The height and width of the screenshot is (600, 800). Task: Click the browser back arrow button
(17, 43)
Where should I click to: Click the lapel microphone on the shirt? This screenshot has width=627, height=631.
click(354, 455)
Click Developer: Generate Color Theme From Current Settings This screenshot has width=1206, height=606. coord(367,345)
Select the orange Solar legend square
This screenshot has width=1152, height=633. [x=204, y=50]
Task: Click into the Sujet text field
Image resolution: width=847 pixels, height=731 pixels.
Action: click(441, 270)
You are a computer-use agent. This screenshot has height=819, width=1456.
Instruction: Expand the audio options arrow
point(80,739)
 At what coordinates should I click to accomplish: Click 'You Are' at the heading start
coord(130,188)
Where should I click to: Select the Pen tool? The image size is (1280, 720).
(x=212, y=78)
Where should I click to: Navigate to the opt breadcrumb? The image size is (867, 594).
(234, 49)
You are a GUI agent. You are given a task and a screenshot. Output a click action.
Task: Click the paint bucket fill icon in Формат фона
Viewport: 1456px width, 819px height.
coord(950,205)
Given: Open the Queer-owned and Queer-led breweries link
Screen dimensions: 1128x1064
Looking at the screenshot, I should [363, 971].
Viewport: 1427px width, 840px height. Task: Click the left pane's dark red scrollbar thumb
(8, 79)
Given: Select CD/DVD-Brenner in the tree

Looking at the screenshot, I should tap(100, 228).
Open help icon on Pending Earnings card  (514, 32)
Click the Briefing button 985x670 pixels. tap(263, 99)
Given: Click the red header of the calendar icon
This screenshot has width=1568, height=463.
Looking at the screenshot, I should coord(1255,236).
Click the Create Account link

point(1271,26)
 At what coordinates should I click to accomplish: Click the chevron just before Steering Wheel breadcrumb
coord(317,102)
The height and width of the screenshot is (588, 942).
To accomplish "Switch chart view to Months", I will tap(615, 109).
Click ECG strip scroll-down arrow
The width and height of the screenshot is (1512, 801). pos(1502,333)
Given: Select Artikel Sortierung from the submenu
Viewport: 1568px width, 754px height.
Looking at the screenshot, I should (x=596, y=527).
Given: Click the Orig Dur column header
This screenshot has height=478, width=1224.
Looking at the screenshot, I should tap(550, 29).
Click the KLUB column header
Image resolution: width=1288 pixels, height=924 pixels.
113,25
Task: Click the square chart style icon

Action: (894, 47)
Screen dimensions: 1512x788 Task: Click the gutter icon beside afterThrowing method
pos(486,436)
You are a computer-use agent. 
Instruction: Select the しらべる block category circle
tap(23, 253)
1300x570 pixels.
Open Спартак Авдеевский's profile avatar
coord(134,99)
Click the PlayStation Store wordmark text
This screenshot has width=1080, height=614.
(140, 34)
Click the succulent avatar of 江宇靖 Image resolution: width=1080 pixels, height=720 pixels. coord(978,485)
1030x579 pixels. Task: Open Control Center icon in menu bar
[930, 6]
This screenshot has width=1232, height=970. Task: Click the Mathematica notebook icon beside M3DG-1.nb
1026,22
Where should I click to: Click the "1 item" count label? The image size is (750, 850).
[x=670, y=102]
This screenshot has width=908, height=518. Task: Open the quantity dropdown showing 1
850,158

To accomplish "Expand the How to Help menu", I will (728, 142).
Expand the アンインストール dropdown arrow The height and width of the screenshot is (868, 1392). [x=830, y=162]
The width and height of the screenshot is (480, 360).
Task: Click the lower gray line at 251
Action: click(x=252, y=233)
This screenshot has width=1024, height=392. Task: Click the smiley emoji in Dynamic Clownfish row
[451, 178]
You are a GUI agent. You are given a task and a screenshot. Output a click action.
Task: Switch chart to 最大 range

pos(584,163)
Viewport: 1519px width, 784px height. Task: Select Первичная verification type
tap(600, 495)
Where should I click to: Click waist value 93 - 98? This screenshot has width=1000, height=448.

▬▬▬▬▬▬

▶ **Exercise**
From the listing above, output exactly the run of lines that starts with the line containing "You are a computer-use agent. This" and ends with the line containing "Given: Click the red".

▶ **Solution to this problem**
You are a computer-use agent. This screenshot has height=819, width=1456.
Instruction: Expand the audio options arrow
point(80,739)
 At what coordinates should I click to accomplish: Click 'You Are' at the heading start
coord(130,188)
Where should I click to: Select the Pen tool? The image size is (1280, 720).
(x=212, y=78)
Where should I click to: Navigate to the opt breadcrumb? The image size is (867, 594).
(234, 49)
You are a GUI agent. You are given a task and a screenshot. Output a click action.
Task: Click the paint bucket fill icon in Формат фона
Viewport: 1456px width, 819px height.
coord(950,205)
Given: Open the Queer-owned and Queer-led breweries link
Screen dimensions: 1128x1064
Looking at the screenshot, I should [363, 971].
Viewport: 1427px width, 840px height. Task: Click the left pane's dark red scrollbar thumb
(8, 79)
Given: Select CD/DVD-Brenner in the tree

Looking at the screenshot, I should tap(100, 228).
Open help icon on Pending Earnings card  (514, 32)
Click the Briefing button 985x670 pixels. tap(263, 99)
Given: Click the red header of the calendar icon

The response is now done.